Em sua obra, Marenco elimina o mito de que o atual sistema de eleição proporcional só existe no Brasil e na Finlândia, como se acredita. Existe também, com muitas adaptações locais, na Áustria, Chile, Suécia, Grécia, Peru e outros nove países.

O estudo enumera as mazelas que o temível sistema brasileiro acarretaria, segundo o senso comum: a corrupção eleitoral aumentaria, já que a competição de candidatos dentro dos partidos é intensa, o custo da campanha é mais alto e a fidelidade partidária é uma miragem, uma vez que o candidato teria grande autonomia frente à legenda.

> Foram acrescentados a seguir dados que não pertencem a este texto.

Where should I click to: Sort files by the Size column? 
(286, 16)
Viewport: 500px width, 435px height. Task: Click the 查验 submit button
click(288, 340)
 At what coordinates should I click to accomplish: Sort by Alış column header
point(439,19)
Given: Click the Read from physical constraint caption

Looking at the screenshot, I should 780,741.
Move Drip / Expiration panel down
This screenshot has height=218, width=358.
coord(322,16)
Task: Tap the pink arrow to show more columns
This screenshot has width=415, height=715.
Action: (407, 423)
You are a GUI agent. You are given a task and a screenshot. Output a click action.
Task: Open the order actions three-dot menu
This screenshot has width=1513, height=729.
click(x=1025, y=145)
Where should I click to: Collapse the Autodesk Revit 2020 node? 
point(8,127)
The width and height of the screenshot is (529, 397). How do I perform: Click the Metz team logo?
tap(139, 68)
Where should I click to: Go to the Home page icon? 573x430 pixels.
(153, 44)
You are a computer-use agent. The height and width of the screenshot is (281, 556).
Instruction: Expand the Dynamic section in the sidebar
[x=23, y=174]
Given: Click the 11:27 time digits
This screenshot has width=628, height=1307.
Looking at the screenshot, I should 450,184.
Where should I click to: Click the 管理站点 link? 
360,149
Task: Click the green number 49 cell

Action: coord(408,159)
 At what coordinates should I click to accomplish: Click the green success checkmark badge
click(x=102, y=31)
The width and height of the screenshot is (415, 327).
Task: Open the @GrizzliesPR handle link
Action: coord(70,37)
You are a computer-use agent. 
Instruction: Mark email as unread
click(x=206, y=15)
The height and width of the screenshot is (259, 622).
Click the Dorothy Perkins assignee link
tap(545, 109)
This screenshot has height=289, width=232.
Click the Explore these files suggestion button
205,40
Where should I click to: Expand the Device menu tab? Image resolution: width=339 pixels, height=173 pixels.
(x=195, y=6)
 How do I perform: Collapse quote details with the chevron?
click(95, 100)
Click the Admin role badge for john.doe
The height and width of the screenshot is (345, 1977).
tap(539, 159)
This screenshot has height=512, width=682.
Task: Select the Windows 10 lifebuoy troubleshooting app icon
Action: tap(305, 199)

O problema, segundo o pesquisador gaúcho, é que isto não se comprova ao se comparar o caso brasileiro com o de outros 69 países. Do universo pesquisado, seis países se destacam por alto índice de percepção de corrupção ou pouca "accountability" (controles de responsabilidades) entre as ONGs que elaboram rankings do gênero, como a "Transparência Internacional", por exemplo: Ucrânia, Serra Leoa, Paraguai, Indonésia, Geórgia e Colômbia. Nenhum deles adota o voto proporcional com lista aberta.

Três se destacam pela baixa percepção de corrupção: Suécia, Finlândia e Dinamarca. Todos com sistema de eleição semelhante ao brasileiro. Um sinal eloqüente que não é o sistema de eleição parlamentar o culpado.